● **Your instructions**:
Copy out the items word for word, from the line containing "Click the pen icon on changer couleur block" through the end of the items, both ends included. Leave the pictures out of your answer.

● **Listed records**:

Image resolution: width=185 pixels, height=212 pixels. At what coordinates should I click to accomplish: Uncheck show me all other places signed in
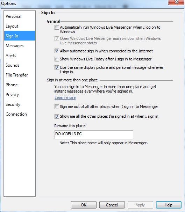(x=57, y=116)
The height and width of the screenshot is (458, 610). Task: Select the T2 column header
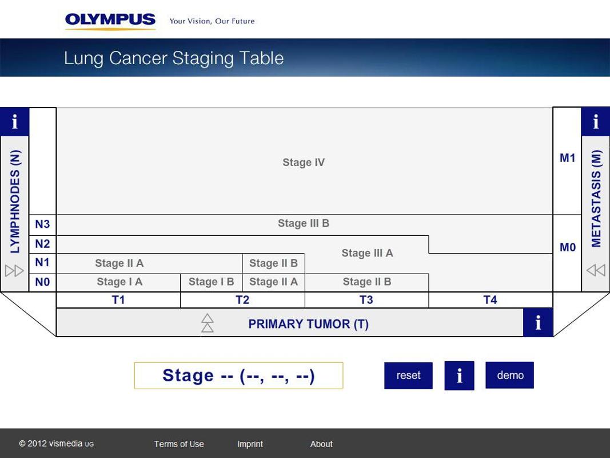[x=242, y=300]
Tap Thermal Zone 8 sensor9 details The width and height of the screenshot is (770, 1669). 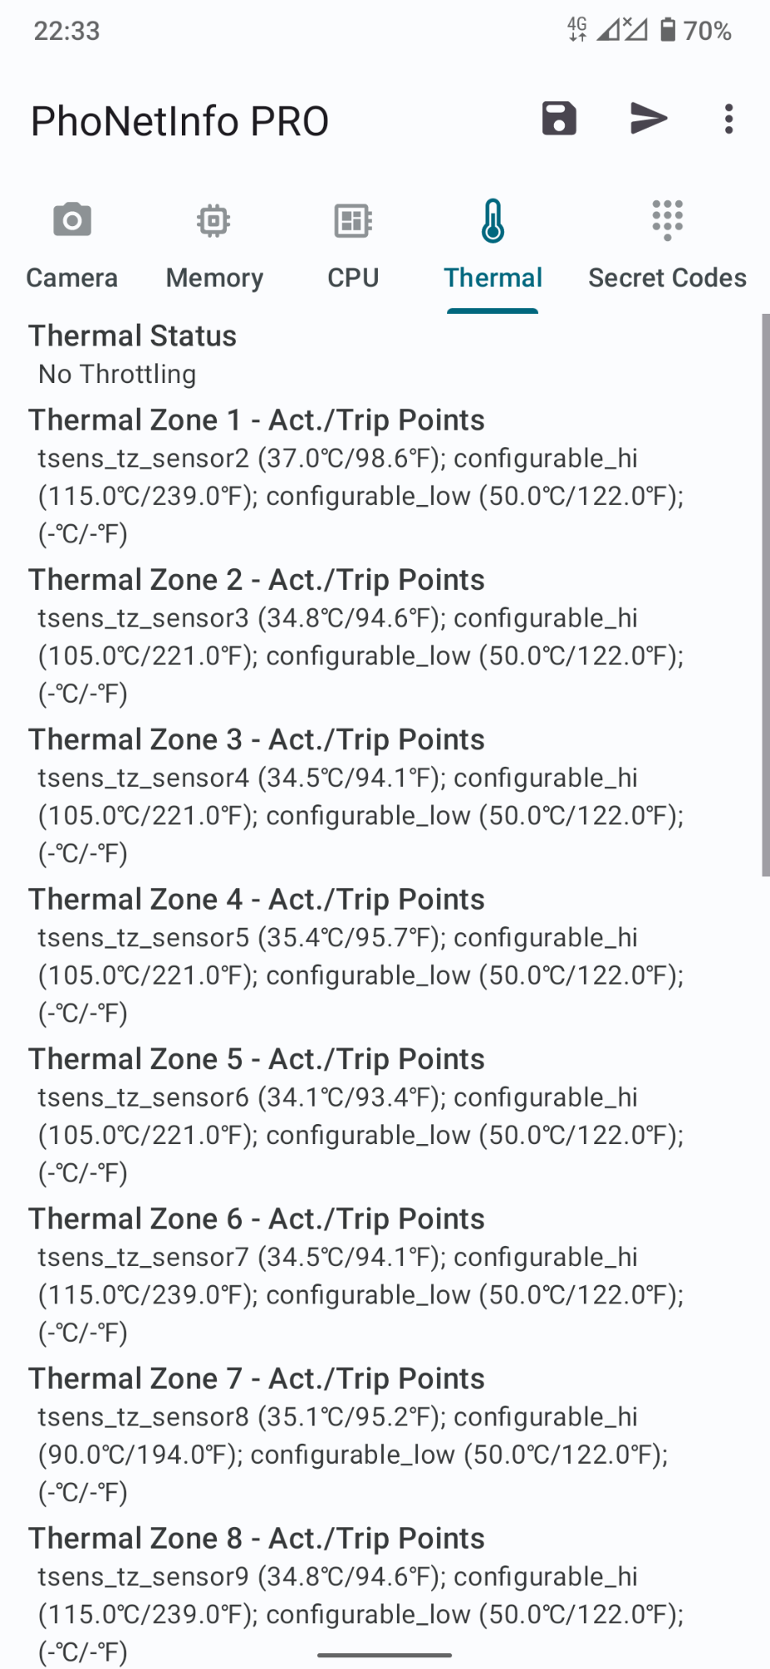[360, 1614]
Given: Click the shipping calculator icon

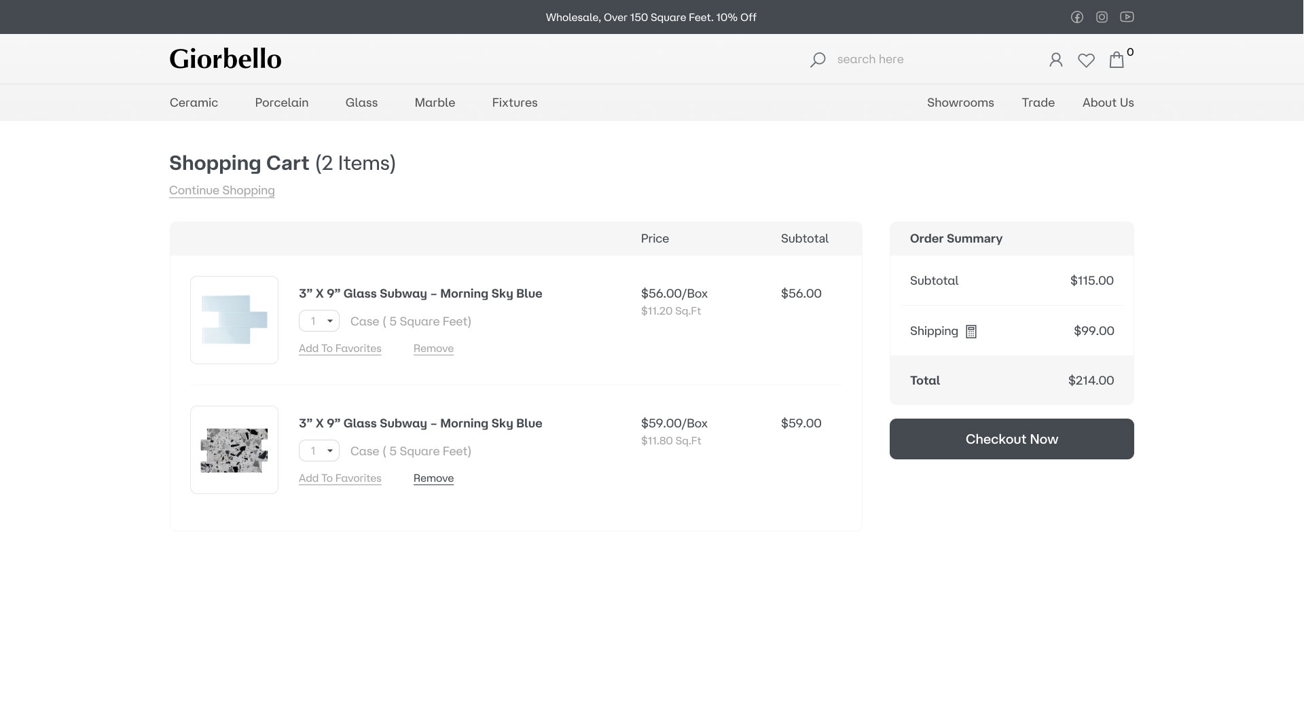Looking at the screenshot, I should (x=971, y=332).
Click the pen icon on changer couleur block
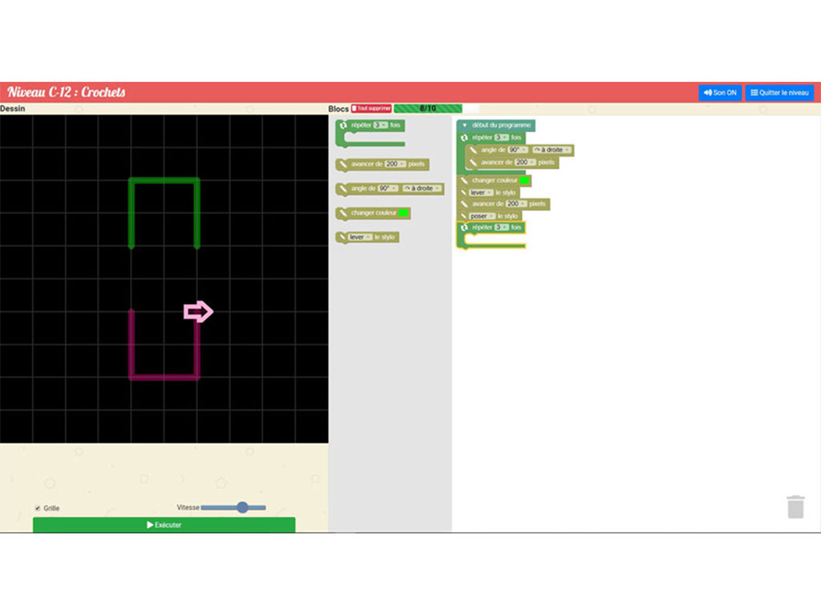821x616 pixels. (x=343, y=213)
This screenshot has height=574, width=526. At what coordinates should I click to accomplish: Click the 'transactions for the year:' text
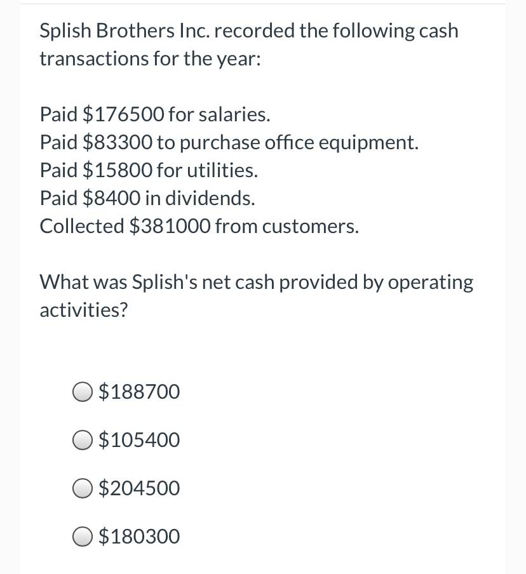(x=151, y=58)
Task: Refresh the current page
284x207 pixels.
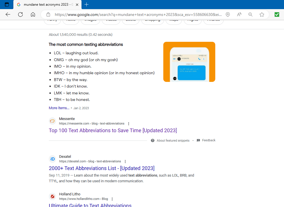Action: [x=20, y=15]
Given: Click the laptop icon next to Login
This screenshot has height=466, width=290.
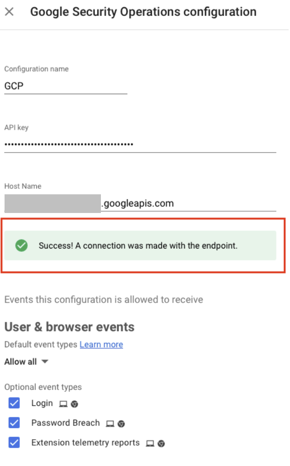Looking at the screenshot, I should coord(62,404).

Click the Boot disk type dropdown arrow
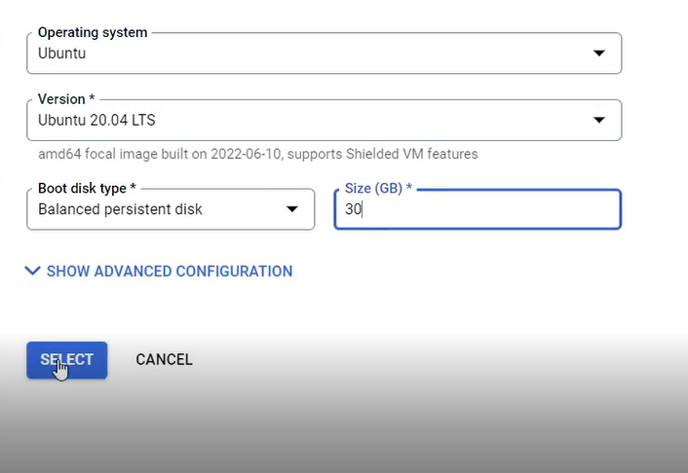(x=291, y=209)
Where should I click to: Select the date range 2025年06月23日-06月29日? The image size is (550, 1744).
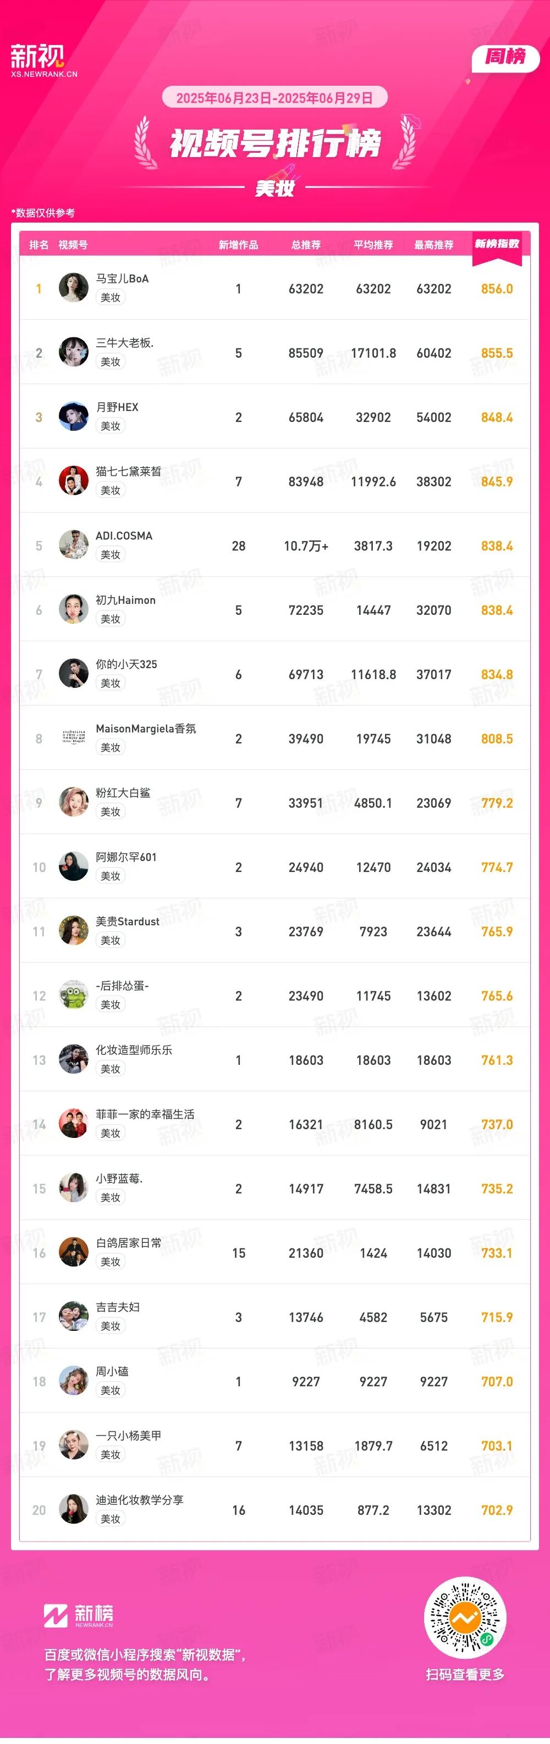coord(274,98)
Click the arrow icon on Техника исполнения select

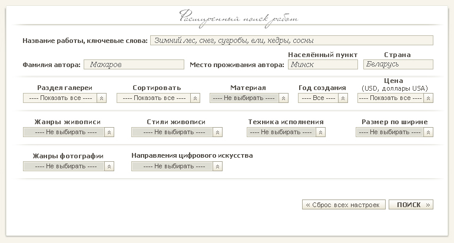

● **Output below**:
Click the pen icon on changer couleur block
821x616 pixels. (x=343, y=213)
This screenshot has height=574, width=526. At what coordinates should I click to accomplish: Click the 'transactions for the year:' text
(x=151, y=58)
Task: Refresh the current page
284x207 pixels.
Action: [x=20, y=15]
Given: Click the laptop icon next to Login
This screenshot has height=466, width=290.
Looking at the screenshot, I should coord(62,404).

Click the Boot disk type dropdown arrow
(x=291, y=209)
Where should I click to: Select the date range 2025年06月23日-06月29日? The image size is (550, 1744).
coord(274,98)
Click the arrow icon on Техника исполнения select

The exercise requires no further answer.